# Have you used them, mini breaker fuses??



## wildleg (Apr 12, 2009)

that's pretty cool. on the other hand, do your friend a favor and upgrade the whole service.


----------



## brother (Nov 25, 2008)

wildleg said:


> that's pretty cool. on the other hand, do your friend a favor and upgrade the whole service.


 
Like I said, until the *'money comes in '* to do a panel swap..... Theres not enough money right now for this panel swap. The laws here are a little different, He cannot do a homeowners permit for this job.


----------



## TOOL_5150 (Aug 27, 2007)

They will work well for your purpose. I would be a little concerned if he trips the breaker all that often - maybe there are some other things that need to be addressed that are more important than a panel upgrade.

~Matt


----------



## brother (Nov 25, 2008)

TOOL_5150 said:


> They will work well for your purpose. I would be a little concerned if he trips the breaker all that often - maybe there are some other things that need to be addressed that are more important than a panel upgrade.
> 
> ~Matt


 He's been advised about letting his 'clients know' to not 'overload' the circuits. you cannot put 2 plug in 1500 watt heaters on the same circuit with other loads as well when its only a 20 amp circuit.  This only happens he claims maybe once a year (or less) when they forget about pluggin too many things in.


----------



## frenchelectrican (Mar 15, 2007)

I have see that in both American and European verison and some will have time delay but it don't match to the breaker performace at all.

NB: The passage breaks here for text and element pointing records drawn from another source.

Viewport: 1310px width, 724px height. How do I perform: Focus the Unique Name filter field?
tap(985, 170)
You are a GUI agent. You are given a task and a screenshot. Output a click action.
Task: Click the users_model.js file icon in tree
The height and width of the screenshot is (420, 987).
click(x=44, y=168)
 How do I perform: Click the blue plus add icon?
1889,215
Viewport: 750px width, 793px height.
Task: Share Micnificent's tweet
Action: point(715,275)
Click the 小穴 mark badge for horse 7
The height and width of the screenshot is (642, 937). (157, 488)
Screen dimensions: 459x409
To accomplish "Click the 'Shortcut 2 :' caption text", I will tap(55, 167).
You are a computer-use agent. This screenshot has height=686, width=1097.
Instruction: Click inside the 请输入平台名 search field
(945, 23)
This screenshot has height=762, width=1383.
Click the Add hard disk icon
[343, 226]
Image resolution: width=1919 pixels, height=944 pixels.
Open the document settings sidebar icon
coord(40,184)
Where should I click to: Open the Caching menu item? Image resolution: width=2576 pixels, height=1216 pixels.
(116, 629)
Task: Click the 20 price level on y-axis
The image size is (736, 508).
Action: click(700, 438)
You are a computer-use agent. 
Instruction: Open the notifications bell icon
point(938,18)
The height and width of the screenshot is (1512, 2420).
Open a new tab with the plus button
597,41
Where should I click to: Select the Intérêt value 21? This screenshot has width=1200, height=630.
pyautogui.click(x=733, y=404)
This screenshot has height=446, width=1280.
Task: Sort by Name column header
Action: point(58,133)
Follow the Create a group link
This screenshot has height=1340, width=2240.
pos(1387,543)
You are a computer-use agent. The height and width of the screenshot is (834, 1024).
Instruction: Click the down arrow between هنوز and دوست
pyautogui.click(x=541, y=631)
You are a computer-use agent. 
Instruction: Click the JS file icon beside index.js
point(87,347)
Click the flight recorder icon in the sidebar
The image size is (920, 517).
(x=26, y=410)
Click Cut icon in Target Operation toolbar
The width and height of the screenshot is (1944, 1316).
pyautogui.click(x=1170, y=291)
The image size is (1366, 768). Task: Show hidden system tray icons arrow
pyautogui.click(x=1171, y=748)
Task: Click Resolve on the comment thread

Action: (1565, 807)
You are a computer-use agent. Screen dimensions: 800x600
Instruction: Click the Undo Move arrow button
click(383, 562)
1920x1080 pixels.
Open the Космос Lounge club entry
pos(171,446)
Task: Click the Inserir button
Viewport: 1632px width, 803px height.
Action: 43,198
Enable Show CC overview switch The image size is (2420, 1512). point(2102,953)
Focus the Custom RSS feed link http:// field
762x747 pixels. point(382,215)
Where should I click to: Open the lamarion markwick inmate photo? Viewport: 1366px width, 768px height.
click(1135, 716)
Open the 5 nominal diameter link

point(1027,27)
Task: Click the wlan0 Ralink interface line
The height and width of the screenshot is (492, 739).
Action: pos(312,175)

In European verison it limited to 32 amp anything over on daized fuse it will go high as 63 amp { I am not too crazy to deal with 63 amp plug fuse they are no better than Americian 30 amp time delayed plug fuse ! }

Merci,Marc


----------



## drsparky (Nov 13, 2008)

Stick with fuses, better than any breaker.


----------



## readydave8 (Sep 20, 2009)

drsparky said:


> Stick with fuses, better than any breaker.


3/4's of fuse boxes I take out still appear to be fine, but a house old enough to have fuses rather than breakers usually doesn't have enough circuits.


----------



## cdnelectrician (Mar 14, 2008)

Most of the fuse panels I have removed have been a mess...Not enough space, not enough neutral connections (panels designed for electric heating). Bent/burned/overheated buss bars.


----------



## brian john (Mar 11, 2007)

Have used them for 39 years, mainly for test setups.


----------